Pain Relief / Prevention

Body Talk: Getting Patients to Listen to Their Pain

Donald M. Petersen Jr., BS, HCD(hc), FICC(h), Publisher

There are a number of important points presented in the "Report to Congress on the Evaluation of the Demonstration of Coverage of Chiropractic Services under Medicare."1 While some of these findings may not be earth shattering, they paint a picture of today's chiropractic patient that we should all be paying attention to, because understanding your patients and their needs is step one in providing proper care. The evaluation included a survey sent to 3,464 users of chiropractic services under the Medicare system, with a 71 percent response rate.

According to the authors of the report, "Pain was the most frequent symptom, followed by difficulty walking. Symptoms were severe or very severe and interfered considerably with usual daily activities for two-thirds of the respondents." While those may seem like obvious statements, the mix of pain complaints has changed over the past decade or two. According to the survey, here are the complaints reported by chiropractic users:

  • Back pain - 78%
  • Neck pain - 50%
  • Hip pain - 38%
  • Shoulder pain - 32%

Another important finding, according to the survey: Fifty-nine percent of those who sought chiropractic care did so because of "favorable earlier experiences," while another 39 percent sought chiropractic care due to "insufficient relief of symptoms by prior treatments of other health professionals." The "prior treatments of other health professionals" are almost startling; as you might expect, they are exclusively (and ludicrously) medically oriented and overwhelmingly drug oriented:

  • Pain pills - 58%
  • Pain injections - 30%
  • Pain pills & injections - 22%
  • Surgery - 12%

With pain as the driving factor for chiropractic visits, the measurement of relief is key to evaluating how effective we are. Here we find what I believe to be the most powerful statement in the entire report:

"Reports on the relief of symptoms for the same clinical problem also differed widely, with 60 percent of respondents indicating that they received 'moderate' to 'complete' relief from chiropractic treatments compared to 11 percent from treatments by other health professionals."
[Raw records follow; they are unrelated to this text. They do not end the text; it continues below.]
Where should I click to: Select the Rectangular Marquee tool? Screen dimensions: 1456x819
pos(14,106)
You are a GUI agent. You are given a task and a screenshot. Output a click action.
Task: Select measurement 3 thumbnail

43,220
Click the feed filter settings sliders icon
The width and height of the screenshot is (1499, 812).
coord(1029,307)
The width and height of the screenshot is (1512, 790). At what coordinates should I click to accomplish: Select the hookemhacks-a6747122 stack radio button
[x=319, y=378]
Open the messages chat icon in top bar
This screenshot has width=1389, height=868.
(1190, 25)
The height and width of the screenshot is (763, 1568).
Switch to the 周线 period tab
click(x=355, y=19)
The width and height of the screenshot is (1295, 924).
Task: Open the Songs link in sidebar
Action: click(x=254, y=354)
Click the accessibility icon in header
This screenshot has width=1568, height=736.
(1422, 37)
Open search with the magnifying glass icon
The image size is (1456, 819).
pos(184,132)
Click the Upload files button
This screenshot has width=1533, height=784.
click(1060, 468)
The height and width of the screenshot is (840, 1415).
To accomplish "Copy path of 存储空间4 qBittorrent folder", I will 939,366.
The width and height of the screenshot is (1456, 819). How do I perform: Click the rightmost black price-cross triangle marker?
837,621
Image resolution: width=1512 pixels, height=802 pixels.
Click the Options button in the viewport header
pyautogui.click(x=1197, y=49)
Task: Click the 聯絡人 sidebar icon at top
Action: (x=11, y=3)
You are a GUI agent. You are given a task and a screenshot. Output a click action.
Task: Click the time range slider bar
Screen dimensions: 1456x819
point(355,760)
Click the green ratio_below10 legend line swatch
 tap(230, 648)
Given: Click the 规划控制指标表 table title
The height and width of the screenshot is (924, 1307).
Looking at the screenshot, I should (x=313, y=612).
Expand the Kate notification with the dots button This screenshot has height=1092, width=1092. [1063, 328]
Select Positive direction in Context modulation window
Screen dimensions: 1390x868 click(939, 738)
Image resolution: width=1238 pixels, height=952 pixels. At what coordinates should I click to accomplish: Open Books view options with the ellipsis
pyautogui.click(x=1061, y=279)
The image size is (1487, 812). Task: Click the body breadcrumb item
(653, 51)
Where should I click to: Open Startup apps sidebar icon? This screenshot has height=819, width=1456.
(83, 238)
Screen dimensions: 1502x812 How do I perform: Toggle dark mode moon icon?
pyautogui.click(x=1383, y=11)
This is certainly a strong position statement for a marketing campaign. Consider an advertisement with a headline: "Not getting the pain relief you need from drugs? You need chiropractic!" And how about this for a subhead: "A congressional study found that chiropractic care was successful in relieving some or all pain in 60% of patients who failed to get the pain relief they needed from traditional medical care."

A little bold perhaps, but then again, why not? It's certainly true. And yes, the report did show that the cost of chiropractic care increased with the expansion of chiropractic services reimbursed under Medicare. But one would expect to pay a little more for care that works versus care that doesn't, right?

My question is, with a success rate of only "11 percent," why would Medicare (or any third-party payer, for that matter) continue to pay for forms of care that fail to relieve pain? At least limit the number of times a medical doctor can see a patient without providing the necessary pain relief. Seems appropriate to me.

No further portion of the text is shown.